Pengeluaran transportasi kelas menengah, sebagaimana data yang pernah dilansir oleh Kantor Kepala Ekonom Bank Mandiri beberapa waktu lalu, berkisar antara 8,7%, makin membesar bila dibandingkan dengan awal 2023 yang masih 5,1%.
Pada saat yang sama, pengeluaran kebutuhan primer seperti makanan dan groceries melompat hingga 49% pada Mei 2024 dari sebesar 36,7% lebih pada setahun sebelumnya.
Dengan pengeluaran dasar yang makin besar hingga mempersempit alokasi konsumsi durable goods, kenaikan berbagai tarif seperti pajak, BBM hingga tarif transportasi publik bila benar terjadi, akan kian menekan keuangan msyarakat, terutama kelas menengah.
Kelas menengah di Indonesia terimpit karena dinilai terlalu kaya untuk mendapatkan bantuan sosial, tetapi juga dilihat terlalu miskin mendapatkan keringanan pajak seperti kelas atas.
Kajian LPEM UI mencatat, penurunan tingkat kesejahteraan kelas menengah di Indonesia sejak 2018 memang menyeret kinerja kinerja konsumsi mereka.
Pada 2018, sumbangan konsumsi kelas menengah terhadap total konsumsi rumah tangga di Indonesia, motor utama pertumbuhan ekonomi, masih sebesar 41,9%. Namun, pada 2023, kontribusi konsumsi kelas ini tinggal 36,8%.
Kriteria penerima subsidi tiket
Mengacu Buku II Nota Keuangan Beserta Rancangan Anggaran Pendapatan dan Belanja Negara (RAPBN) 2025, total subsidi nonenergi untuk kewajiban pelayanan publik atau public service obligation (PSO) dipagu senilai Rp7,96 triliun, naik 0,9% dari outlook Tahun Anggaran 2024 yang berjumlah Rp7,88 triliun.
Secara terperinci, subsidi tersebut akan digunakan termasuk untuk PSO transportasi, di mana PT Kereta Api Indonesia (KAI) dijatah subsidi PSO Rp4,79 triliun untuk layanan KA ekonomi jarak jauh, jarak sedang, jarak dekat, KA ekonomi Lebaran, kereta rel diesel (KRD) ekonomi, KRL Jabodetabek, KRL Yogyakarta, dan LRT Jabodetabek.

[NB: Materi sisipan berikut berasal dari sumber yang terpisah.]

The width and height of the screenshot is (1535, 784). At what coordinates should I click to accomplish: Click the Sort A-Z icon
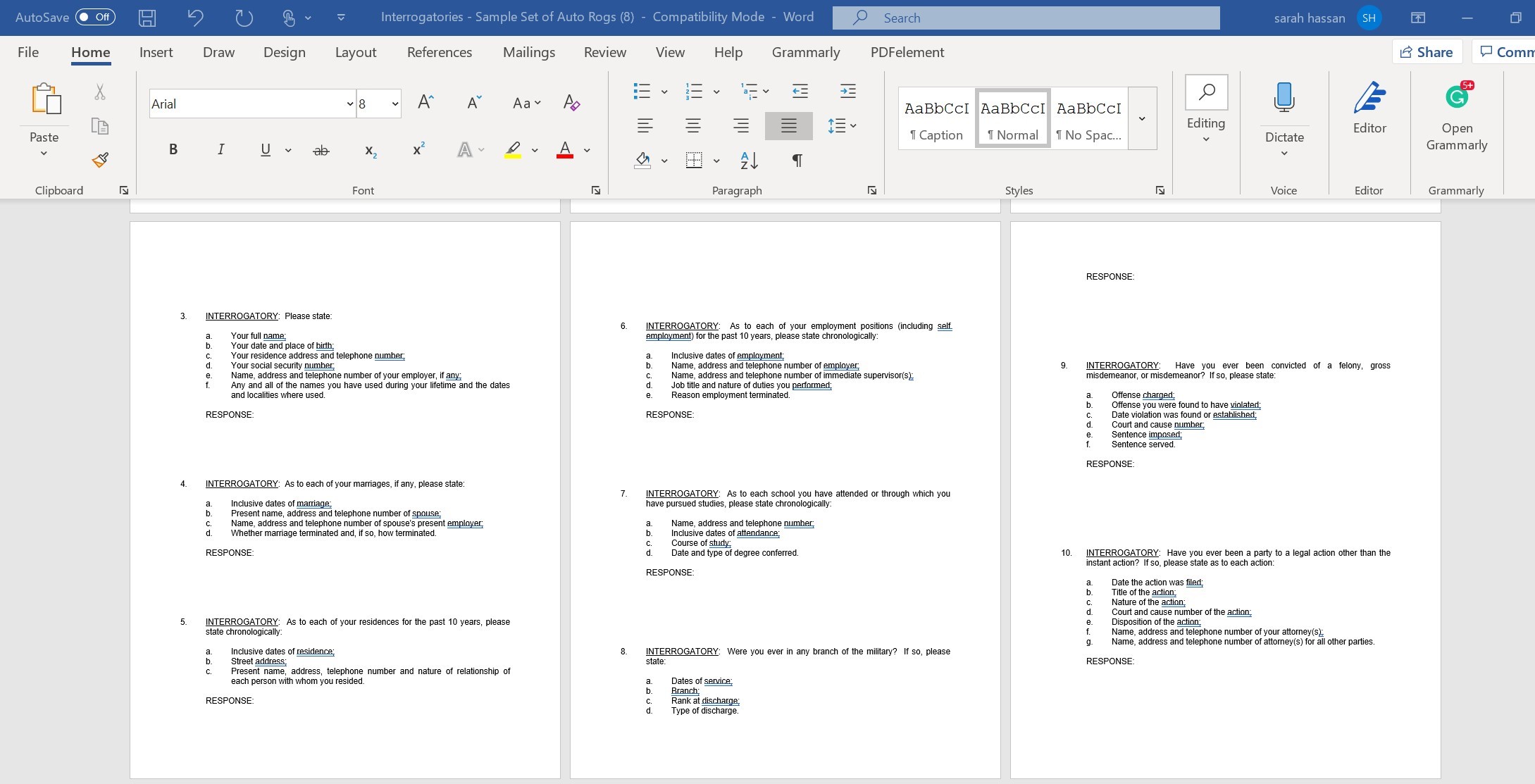pos(749,161)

Dokumen tersebut belum mengelaborasi kriteria pemegang NIK yang berhak mendapatkan tarif tiket bersubsidi untuk layanan KRL Jabodetabek. “Beberapa perbaikan [layanan PSO sektor transportasi] antara lain: penerapan tiket elektronik berbasis NIK kepada pengguna transportasi KRL Jabodetabek,” tulis dokumen tersebut.
Rencana pergeseran skema distribusi subsidi tiket KRL Jabodetabek tersebut sejalan dengan desas-desus wacana penyesuaian tarif transportasi publik itu belum lama ini.

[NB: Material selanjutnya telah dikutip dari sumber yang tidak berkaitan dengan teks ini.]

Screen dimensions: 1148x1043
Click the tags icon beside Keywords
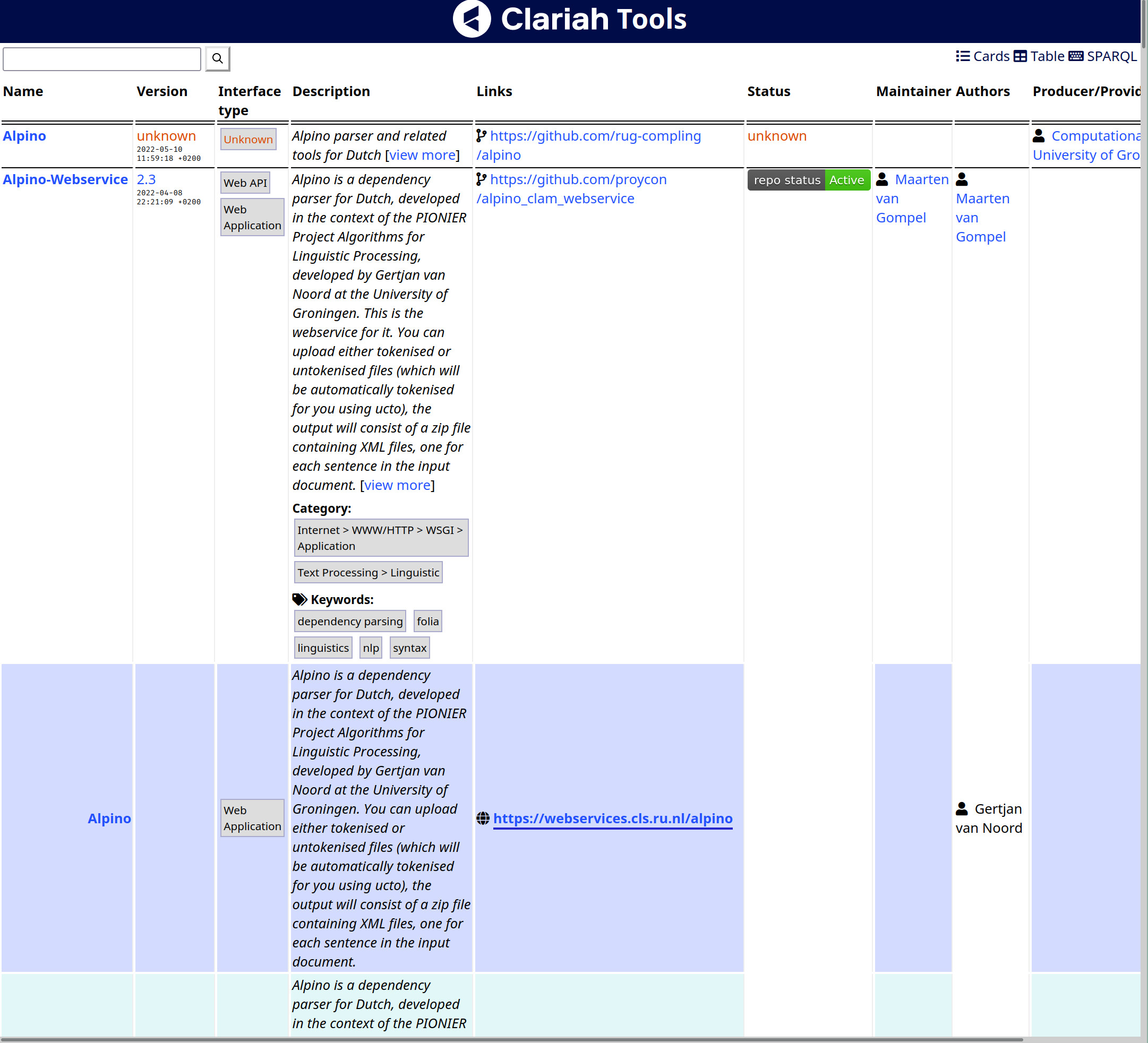pos(299,599)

Bahkan, Direktur Operasi dan Pemasaran PT Kereta Commuter Indonesia (KCI) atau KAI Commuter Broer Rizal pernah mengonfirmasi perseroan telah mengusulkan kenaikan tarif KRL Jabodetabek kepada Kementerian Perhubungan sebagai regulator.
Meski begitu, dia menyebut KAI Commuter masih senantiasa menunggu hasil keputusan dari pemerintah untuk penyesuaian tarif commuter line Jabodetabek.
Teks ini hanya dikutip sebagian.